Noé restait silencieux, la tête posée contre la vitre du train. Le paysage défilait à grande vitesse, trop rapidement pour permettre de fixer un point quelconque. Debout dans le couloir près de lui, Naïa le regardait, comme cherchant à percer ses pensées.

_ Il sonde toutes les communications dans l’"espoir" de trouver ta position. Il n'en aura pas pour longtemps.

Noé semblait sur un nuage.

_ Tu penses que l'Eurasie acceptera de nous laisser entrer ? S'ils apprennent sa présence…

Noé tourna la tête :

_ Qu'est ce que tu cherches à faire ? demanda-t-il.

_ Discuter, j'ai l'impression.

_ Discuter ? Je n'ai rien contre. Pourtant ce n'étaient pas nos discussions qui nous étouffaient lorsque nous étions ensemble.

_ Tu penses que ça n'aurait pas pu marcher entre nous… c'est ça ? questionna Naïa, la boule au ventre.

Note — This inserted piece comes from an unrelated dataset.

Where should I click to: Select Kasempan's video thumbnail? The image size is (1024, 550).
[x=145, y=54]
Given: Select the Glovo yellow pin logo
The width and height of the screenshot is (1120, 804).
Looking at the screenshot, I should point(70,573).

_ Je ne sais pas, soupira-t-il.

Il se tourna à nouveau vers le paysage désert, vide de toute habitation. Des champs à perte de vue, pauvres de toute semence, désemplis de toute faune. Il fallait une sacrée motivation selon lui afin de se battre pour un tel héritage. Alors les hommes restants se contentaient de mener leur vie privée, souvent déchirée par la guerre, ne trouvant réconfort que dans leur corps familial, acceptant avec absence les entreprises politiques ou économiques.

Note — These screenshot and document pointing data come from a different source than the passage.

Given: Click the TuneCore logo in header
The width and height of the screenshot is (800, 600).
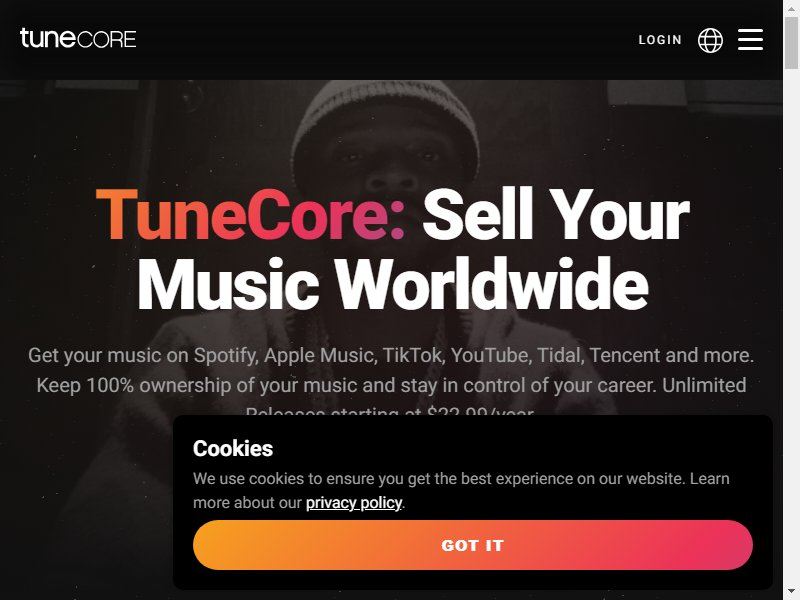Looking at the screenshot, I should [x=78, y=39].
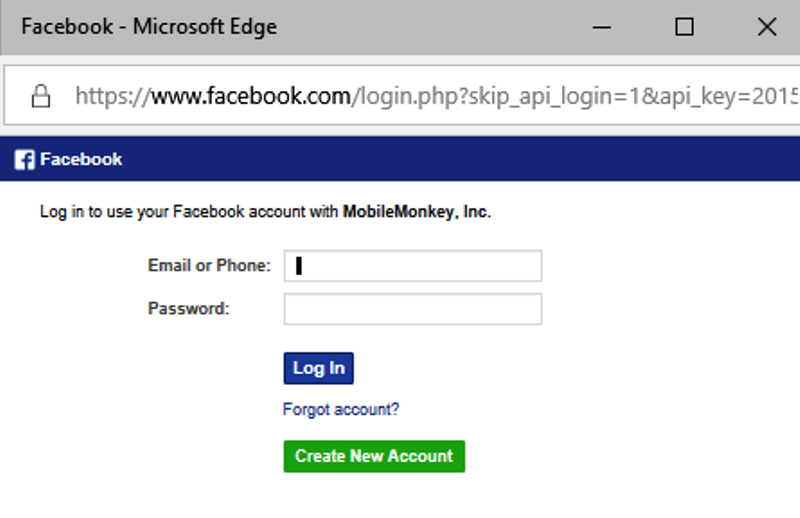
Task: Click the green Create New Account button
Action: click(x=374, y=456)
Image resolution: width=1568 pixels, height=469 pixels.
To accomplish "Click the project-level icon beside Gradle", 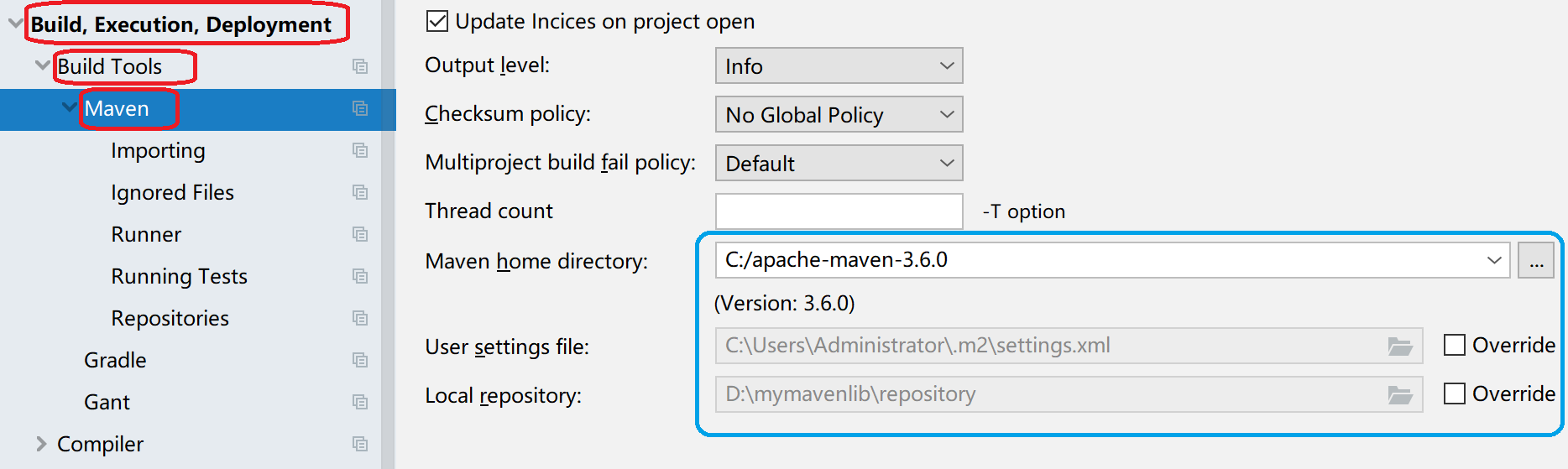I will [360, 360].
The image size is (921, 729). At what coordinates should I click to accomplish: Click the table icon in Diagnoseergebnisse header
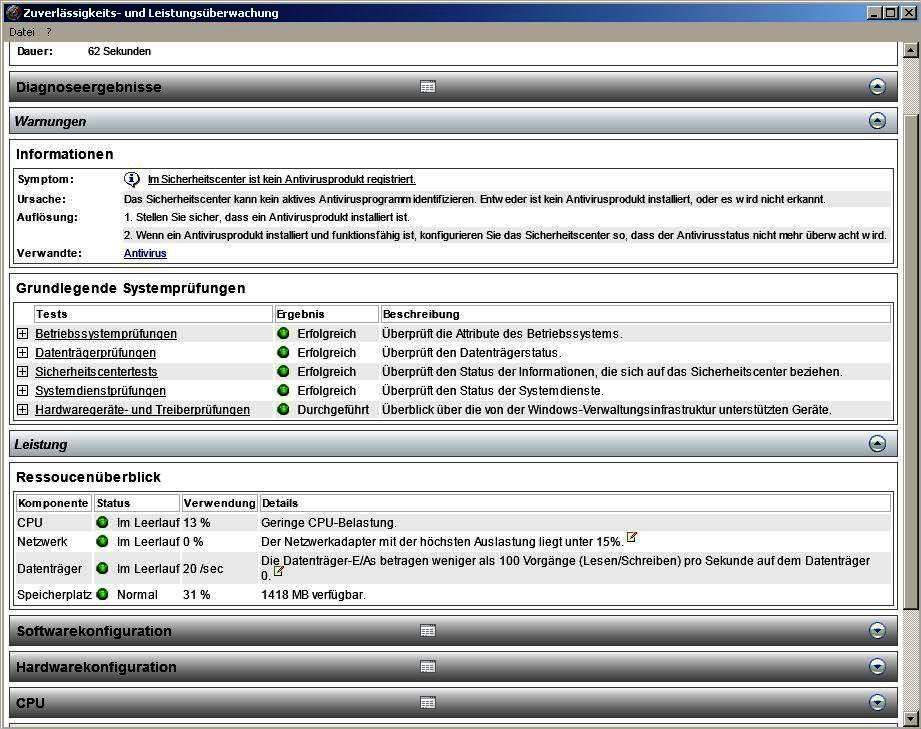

Naïa et lui avaient partagé de profonds sentiments mais il leur avait toujours été difficile de se dire ce qu’ils éprouvaient, ce qu’ils pensaient et attendaient l’un de l’autre, de leur relation. Noé aurait aimé que ç’ait été plus facile, que rien autour d’eux ne vienne entraver ces moments partagés. Mais il était aussi conscient qu’il n’avait pas non plus été capable de consolider cet amour, tout comme il n’avait su protéger son lien familial avec sa sœur. Il réfléchit néanmoins à la question de Naïa, ne devant pas fermer des portes à cause de son état d’esprit :

_ Peut-être plus tard. Je ne suis pas contre retenter quelque chose.

_ Tu te rends comptes que tu es parti et que je cherche à renouer ? rajouta-t-elle, la gorge serrée.

Noé ferma les yeux.

_ Je suis perdu dans un autre monde et les évènements actuels ne m'aident pas à relativiser.

Il découvrit son poignet révélant une tache bleutée.

_ Si cette capsule n'était pas là, on me penserait junkie. Merci Naïa de ton attention, même si pour beaucoup je ne la mérite pas. Une fille de sénateur comme toi ne devrait pas côtoyer les soldats. Nous ne sommes pas de la même branche sociale et tu sais ce que cela signifie pour la CITL.

_ Nous sommes tous orphelins à présent. Le passé, tout le monde veut l'oublier. D'autre part, nous ne faisons plus partie de la CITL depuis que nous avons choisit d'être transfuges en Eurasie. Et les futures générations auront le devoir ou la chance de construire un monde à leur image. Reste à affronter notre court avenir et tenter d'en finir avec le Nouveau Monde.

Elle tourna les talons puis s'arrêta devant la porte du compartiment où se trouvaient leurs amis.

_ Nous devrions plus accepter de parler de nos sentiments. Ce n'est pas une faiblesse.

Noé aurai juré qu’il avait aperçu des larmes au coin de ses yeux.

_ En ces temps ?! Si. Il est difficile de trouver ses marques sachant qu'on peut les perdre le lendemain, objecta-t-il.

Elle se tourna vers lui :

_ Je pense que je t'ai aimé Noé, même si on ne passait pas beaucoup de temps ensemble.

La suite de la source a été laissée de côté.